§ **Task inputs**:

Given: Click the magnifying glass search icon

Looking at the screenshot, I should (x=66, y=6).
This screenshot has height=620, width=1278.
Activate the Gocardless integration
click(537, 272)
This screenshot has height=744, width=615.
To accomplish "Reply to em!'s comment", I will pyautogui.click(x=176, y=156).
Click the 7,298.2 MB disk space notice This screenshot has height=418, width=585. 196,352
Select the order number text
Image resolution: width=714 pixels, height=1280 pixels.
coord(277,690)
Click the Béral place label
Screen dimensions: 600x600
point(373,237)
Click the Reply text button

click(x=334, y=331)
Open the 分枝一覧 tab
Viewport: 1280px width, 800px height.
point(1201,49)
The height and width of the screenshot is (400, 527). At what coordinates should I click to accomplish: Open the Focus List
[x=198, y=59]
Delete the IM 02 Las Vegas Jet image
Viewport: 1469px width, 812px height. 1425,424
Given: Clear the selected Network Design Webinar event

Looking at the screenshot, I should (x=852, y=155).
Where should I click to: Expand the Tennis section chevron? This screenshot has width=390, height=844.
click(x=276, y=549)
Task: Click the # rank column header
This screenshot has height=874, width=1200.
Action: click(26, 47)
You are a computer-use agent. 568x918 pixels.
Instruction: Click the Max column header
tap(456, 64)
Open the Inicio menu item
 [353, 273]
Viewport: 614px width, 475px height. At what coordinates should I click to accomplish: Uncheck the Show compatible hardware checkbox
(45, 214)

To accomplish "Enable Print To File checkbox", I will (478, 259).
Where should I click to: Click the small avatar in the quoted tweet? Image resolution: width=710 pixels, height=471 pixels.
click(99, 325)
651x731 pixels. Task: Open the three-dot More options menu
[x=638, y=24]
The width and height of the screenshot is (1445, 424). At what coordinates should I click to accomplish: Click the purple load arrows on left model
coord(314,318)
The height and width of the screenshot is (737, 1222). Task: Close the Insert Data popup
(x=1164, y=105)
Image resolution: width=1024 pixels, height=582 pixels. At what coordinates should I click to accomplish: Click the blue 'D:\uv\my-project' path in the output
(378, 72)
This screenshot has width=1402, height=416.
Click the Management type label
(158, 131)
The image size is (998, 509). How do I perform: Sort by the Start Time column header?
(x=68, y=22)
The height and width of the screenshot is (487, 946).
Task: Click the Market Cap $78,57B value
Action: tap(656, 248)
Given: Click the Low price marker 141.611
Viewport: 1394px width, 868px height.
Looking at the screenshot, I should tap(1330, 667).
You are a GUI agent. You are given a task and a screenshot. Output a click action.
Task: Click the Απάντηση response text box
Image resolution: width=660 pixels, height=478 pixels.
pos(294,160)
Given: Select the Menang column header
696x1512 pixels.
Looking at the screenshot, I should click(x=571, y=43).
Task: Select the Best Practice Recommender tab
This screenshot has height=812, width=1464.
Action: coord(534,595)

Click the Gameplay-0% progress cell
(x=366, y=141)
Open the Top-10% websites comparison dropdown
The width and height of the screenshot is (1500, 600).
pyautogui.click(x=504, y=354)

§ **Your objective**: Referring to the material above, set down exactly the lines between the line with "This screenshot has height=874, width=1200." and the line with "You are a GUI", inclusive, and no other lines.

§ **Worked solution**:
This screenshot has height=874, width=1200.
Action: click(26, 47)
You are a computer-use agent. 568x918 pixels.
Instruction: Click the Max column header
tap(456, 64)
Open the Inicio menu item
 [353, 273]
Viewport: 614px width, 475px height. At what coordinates should I click to accomplish: Uncheck the Show compatible hardware checkbox
(45, 214)

To accomplish "Enable Print To File checkbox", I will (478, 259).
Where should I click to: Click the small avatar in the quoted tweet? Image resolution: width=710 pixels, height=471 pixels.
click(99, 325)
651x731 pixels. Task: Open the three-dot More options menu
[x=638, y=24]
The width and height of the screenshot is (1445, 424). At what coordinates should I click to accomplish: Click the purple load arrows on left model
coord(314,318)
The height and width of the screenshot is (737, 1222). Task: Close the Insert Data popup
(x=1164, y=105)
Image resolution: width=1024 pixels, height=582 pixels. At what coordinates should I click to accomplish: Click the blue 'D:\uv\my-project' path in the output
(378, 72)
This screenshot has width=1402, height=416.
Click the Management type label
(158, 131)
The image size is (998, 509). How do I perform: Sort by the Start Time column header?
(x=68, y=22)
The height and width of the screenshot is (487, 946).
Task: Click the Market Cap $78,57B value
Action: tap(656, 248)
Given: Click the Low price marker 141.611
Viewport: 1394px width, 868px height.
Looking at the screenshot, I should tap(1330, 667).
You are a GUI agent. You are given a task and a screenshot. Output a click action.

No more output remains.